Scott Andrews, an assistant city manager of Bakersfield, Calif., was the first candidate to present. He remarked it would be his fourth opportunity carrying out a municipal strategic plan. “That’s really exciting to me,” he said. “It's one of the few things you get to do throughout your career that really puts your fingerprints on a community.”

Andrews said plans like this are guiding documents to reference regularly, not to be left on the shelf to collect dust.

“It's our playbook. It's what we use to get us by,” he said.

If appointed, Andrews said he’d start by reviewing the work done so far. He also said he’d consider shuffling the departments, planning a yearly “State of the County” address, entrenching himself in community organizations and improving the county’s messaging.

“The game plan is in place,” he said.

Barbara Bencomo, a long-time Las Cruces city official and current chief administration officer, was the second presenter.
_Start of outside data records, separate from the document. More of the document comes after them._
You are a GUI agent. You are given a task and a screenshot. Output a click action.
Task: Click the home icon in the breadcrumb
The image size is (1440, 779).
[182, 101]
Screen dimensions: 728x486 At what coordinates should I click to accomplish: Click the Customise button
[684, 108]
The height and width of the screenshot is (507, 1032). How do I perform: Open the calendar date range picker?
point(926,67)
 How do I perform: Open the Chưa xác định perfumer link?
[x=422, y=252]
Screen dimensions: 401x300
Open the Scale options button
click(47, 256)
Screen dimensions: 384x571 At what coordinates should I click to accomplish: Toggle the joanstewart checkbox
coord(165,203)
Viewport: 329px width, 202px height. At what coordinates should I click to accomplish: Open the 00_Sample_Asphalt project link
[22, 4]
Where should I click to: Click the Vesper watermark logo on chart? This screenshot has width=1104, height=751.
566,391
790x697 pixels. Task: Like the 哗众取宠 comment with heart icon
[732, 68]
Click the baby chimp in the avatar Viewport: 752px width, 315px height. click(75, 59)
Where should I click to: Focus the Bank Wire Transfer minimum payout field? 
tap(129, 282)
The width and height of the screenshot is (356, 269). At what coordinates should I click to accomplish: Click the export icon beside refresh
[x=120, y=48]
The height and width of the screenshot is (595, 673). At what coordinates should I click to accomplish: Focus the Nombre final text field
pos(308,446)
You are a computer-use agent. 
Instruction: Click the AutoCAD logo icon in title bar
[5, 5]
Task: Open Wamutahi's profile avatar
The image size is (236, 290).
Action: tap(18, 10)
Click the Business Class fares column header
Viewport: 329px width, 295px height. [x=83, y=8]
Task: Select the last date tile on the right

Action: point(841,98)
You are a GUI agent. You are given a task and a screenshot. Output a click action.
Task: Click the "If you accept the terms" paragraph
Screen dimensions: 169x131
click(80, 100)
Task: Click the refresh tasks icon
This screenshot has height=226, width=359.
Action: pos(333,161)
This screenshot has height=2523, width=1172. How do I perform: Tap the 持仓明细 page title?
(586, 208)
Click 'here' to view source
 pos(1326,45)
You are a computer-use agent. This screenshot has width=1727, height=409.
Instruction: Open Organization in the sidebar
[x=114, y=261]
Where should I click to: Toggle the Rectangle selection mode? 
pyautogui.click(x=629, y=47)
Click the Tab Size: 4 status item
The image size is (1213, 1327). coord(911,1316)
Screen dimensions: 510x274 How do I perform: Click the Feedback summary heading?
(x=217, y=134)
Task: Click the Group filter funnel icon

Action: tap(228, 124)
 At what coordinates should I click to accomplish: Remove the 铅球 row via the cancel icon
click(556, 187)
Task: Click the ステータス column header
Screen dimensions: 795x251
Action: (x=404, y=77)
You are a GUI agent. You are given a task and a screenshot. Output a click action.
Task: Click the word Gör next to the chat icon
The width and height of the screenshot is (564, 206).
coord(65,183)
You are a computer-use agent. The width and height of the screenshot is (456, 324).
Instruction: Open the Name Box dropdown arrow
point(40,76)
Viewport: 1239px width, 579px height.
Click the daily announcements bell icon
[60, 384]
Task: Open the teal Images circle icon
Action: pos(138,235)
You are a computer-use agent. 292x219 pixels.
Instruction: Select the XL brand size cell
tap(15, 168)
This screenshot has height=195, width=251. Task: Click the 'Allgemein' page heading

“I'm happy to be here to discuss your strategic plan, and congratulations on the adoption of the plan. I know from my own experience it takes a lot of hard work, coordination, engagement and decision-making to focus on the priorities that will build value in our community,” Bencomo said.

Bencomo was able to tout some of her accomplishments as a local bureaucrat. As a sign of the times, she focused a large portion of her presentation on crime, linking it with opioid addiction.

Bencomo has taken a leading role in how the city and county will implement millions of dollars in settlements with big pharmaceutical companies who, multiple courts have found, misled the public and pushed opioids into communities, leading to thousands of deaths. Bencomo has led the city’s effort to facilitate how that money will be spent.

“The guiding principles are to spend money to save lives, use evidence to guide spending, invest in youth prevention, ensure racial equity and develop a fair and transparent process,” she said.

Bencomo also said that, if appointed, she’d focus county resources on expanded access to broadband.

The third candidate has the deepest advantage. Stephen Lopez, the former county emergency manager and current interim county manager, said the county's role is to support residents’ basic needs. For Lopez, that means supporting health, safety and affordable housing.

The current strategic plan notes that affordable housing will be the goal of a future strategic plan. But Lopez said that now was the time for the county to invest.

“We've got to make sure we're meeting their needs,” Lopez said. “Their physiological needs, which includes housing, which includes food, which includes clean water, and their safety and security.”

He noted that some complex problems can be addressed quickly. Lopez said improving the air quality, for example, could be as simple as eliminating some dirt roads in the county.

The final candidate, Mark Tyner, a recently retired county administrator in Calhoun County, Ala., suggested in his presentation that he would be more of a point guard when it came to activating the plan.

He reiterated the plan’s purpose and discussed how he’d use the established departments to achieve the plan’s goals. He suggested that Doña Ana County keep hard metrics on new business and other economic indicators to understand where to invest.

Following Friday’s meeting, the four candidates answered questions from the public at two events in Las Cruces and Anthony. People familiar with the process told the Bulletin that the commissioners are expected to decide before Aug. 16 and maybe as early as Aug 13.